The Big Banks’ Coming Venmo Killer

Can the biggest banks in the United States catch up to the millennial-beloved Venmo with their own P2P payments app? They’re sure hoping so and are putting their product, reportedly called Zelle, out for public consumption in October. The hope? That soon the young and hip who are Venmoing each other will be Zelling each other like crazy come the fall.

The service comes care of bank-owned Early Warning, which confirmed the official name to The Wall Street Journal yesterday (Aug. 24). The service is designed for basic simplicity of use: Customers log in via mobile device and zip money from connected bank account to connected bank account across the system. If it sounds a bit familiar, it is probably that the service has been operating for several years under the name clearXchange.

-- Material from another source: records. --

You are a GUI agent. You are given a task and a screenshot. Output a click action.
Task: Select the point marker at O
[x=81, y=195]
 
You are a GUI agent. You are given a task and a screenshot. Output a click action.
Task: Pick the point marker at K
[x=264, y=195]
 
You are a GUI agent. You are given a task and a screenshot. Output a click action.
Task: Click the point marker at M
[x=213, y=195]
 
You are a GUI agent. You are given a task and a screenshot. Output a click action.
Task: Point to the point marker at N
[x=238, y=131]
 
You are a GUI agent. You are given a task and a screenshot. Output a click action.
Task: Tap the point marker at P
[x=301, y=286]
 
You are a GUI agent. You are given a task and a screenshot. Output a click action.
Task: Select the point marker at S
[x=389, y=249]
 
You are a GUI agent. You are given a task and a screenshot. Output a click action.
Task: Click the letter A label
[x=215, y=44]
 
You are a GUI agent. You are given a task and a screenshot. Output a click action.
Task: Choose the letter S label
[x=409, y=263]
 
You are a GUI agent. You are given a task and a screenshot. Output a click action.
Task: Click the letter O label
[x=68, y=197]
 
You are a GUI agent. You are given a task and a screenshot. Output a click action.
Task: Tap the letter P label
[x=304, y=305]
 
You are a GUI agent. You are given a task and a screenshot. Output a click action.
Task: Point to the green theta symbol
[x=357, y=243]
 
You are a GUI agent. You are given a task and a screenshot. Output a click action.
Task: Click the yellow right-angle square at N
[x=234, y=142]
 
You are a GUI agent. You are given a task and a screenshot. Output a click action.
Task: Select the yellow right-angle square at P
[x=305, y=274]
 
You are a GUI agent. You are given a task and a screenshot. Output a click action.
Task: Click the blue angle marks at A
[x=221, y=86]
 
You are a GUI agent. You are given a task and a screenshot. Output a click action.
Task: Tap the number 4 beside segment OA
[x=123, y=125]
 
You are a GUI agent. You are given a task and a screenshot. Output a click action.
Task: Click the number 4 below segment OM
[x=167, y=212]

But while well-known within payments and commerce, clearXchange was never marketed as a corporate brand, and only became part of Early Warning earlier this year as part of a change in its ownership structure.

Early Warning specializes in fraud prevention and risk management with a focus on providing instant money transfers among big banks.

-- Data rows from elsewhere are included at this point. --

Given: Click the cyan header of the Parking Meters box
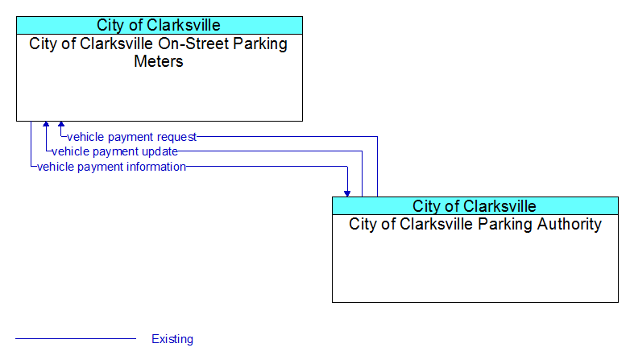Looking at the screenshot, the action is (160, 25).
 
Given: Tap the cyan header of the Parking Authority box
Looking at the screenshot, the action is (475, 206).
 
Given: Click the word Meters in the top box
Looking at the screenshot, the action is (159, 61).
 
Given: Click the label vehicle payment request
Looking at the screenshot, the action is (131, 137).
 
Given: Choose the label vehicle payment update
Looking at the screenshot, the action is (114, 151).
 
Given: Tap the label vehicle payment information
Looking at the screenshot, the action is (111, 167).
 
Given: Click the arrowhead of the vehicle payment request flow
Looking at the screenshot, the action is (61, 124).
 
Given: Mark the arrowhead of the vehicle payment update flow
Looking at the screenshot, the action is (46, 124).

Reports indicate that the banks plan to unleash Zelle on Earth during a payments industry conference in October. The banks are hoping to cash in on increased consumer comfort with using mobile phones as a primary part of a financial transaction.

Why choose Zelle for a name — other than the obvious Zelle-on-Earth puns?

One person familiar with the iterative process behind the name suggested that it is supposed to subliminally suggest the service is speedy — like a gazelle.

Early Warning would not confirm or deny the gazelle implications. Nor, apparently, did it have any comment as to whether it was a reference to the Urban Dictionary definition of Zelle as a girl who is both attractive and intelligent.

Other than the precise origin of its name, it also isn’t clear how Zelle will interact with the banks’ current branded P2P offerings, like Chase QuickPay.

So, will people excel at Zelle? It has some big backers, who are strongly motivated to break through to the P2P-loving millennial crowd, especially because those mobile millennials tend to be the higher-spending types that transact more frequently. They are a desirable customer base and not one they are especially eager to surrender to a relative newcomer like Venmo or its slightly scarier parent company, PayPal.

An interesting race and one hard to pick a favorite in early.